How do you (my brothers in congregational churches) handle a situation in which a pastor is in need of professional counsel in performing his duties and the congregation is in need of counsel in terms of performing their duties toward the pastor?

Again, I just don't know how this would be accomplished within a congregational polity, and I would beg your instruction to correct my ignorance. (I have always held that being ignorant of some detail is not bad in itself, but remaining ignorant once one knows of the lack is less than being wise ... I would strive for wisdom.)


----------



## Pergamum (Jul 18, 2009)

Thanks for the post.

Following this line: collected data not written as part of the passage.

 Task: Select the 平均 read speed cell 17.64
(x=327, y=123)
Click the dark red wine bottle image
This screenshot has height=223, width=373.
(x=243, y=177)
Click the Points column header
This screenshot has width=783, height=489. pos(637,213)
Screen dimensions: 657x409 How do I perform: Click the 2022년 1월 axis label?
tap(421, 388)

I know it's not meant to be divisive. 

I would also love to talk more about presbyterianism in polity (i.e. having a hierarchy whereby each local church is not autonomous) and congregationalism/independancy.

I am an independant, but I admit that some sort of more powerful structure would, at first glance, seem to help in quality control when ordaining pastors (like the previous post) and also in sending missionaries and checking them.

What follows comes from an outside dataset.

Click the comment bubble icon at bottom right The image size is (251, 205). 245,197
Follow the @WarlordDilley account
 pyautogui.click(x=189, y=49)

However, I must as a independant, look for my connectionalism in associations rather than through a denomination. Also, when I look at the reformed and confessional bodies, they too ordain some real turkeys and they, as whole denominations, can slide into apostasy. So, my pining for greater connectionalism sometimes leads me into polity envy, but then I realize that there is no magic bullet......

Reformed Baptists, by the way, have a proud history of both confessionalism and broad connectionalism through associations.


Now, to this scenario:
I suppose within a congregational polity, the membership of the church as a whole would have to object. In the NT the church as a whole was participatory in many matters. Things were commanded to be brought before the whole church (matthew 18) and sending out of Paul was with the consent of the whole church, and the whole church with one accord did many things in the NT. Power for some matters is invested in the whole congregation and not merely a few representatives. 

Therefore, if a congregation does not as a whole like the pastor, they can eject him. However, one must make sure that it is the whole church that desires this and not just a few disgruntled rabble.

How would this work for Presbyterians? Can an entire congregation object to its pastor and not have the power to remove him from that office?


----------



## Brian Withnell (Jul 18, 2009)

I won't mind if this was a private discussion between us (it was your question that raised my ignorance of how y'all handle things) but I'm hoping a lot more folk join in (many points of view help).

Presbyterian's have means by which a congregation can request to dissolve the ministerial relationship with a pastor (it is covered in the OPC Book of Church Order, XXIV.2) but it requires the presbytery to actually dissolve the relationship, and only after they investigate the issue.

I know what you mean about Presbyterian's not having a lock on sanctity. Just look at how the OPC came about (or the PCA and any number of other minor Presbyterian denominations). I kind of hope that it takes longer to "go south" as the saying goes (though my wife might kick me for that one.  )


----------



## Pergamum (Jul 18, 2009)

If a congregation by an overwhelmingly vast majority requested to dissolve that relationship, I cannot imagine a Presbytery not honoring the voice of the local congregation.


----------



## Brian Withnell (Jul 18, 2009)

If it were determined that the congregation acted in haste, without giving a pastor any hearing on whatever the issue was, and that it was due to some scandalous report that proved false, I would hope they would reject the congregations request. This would be a "bad situation" in my book. Long before it got here, the presbytery ought to have gotten involved and done some kind of work to reconcile the relationship, and should have been figuring out what the problem was and fixing it.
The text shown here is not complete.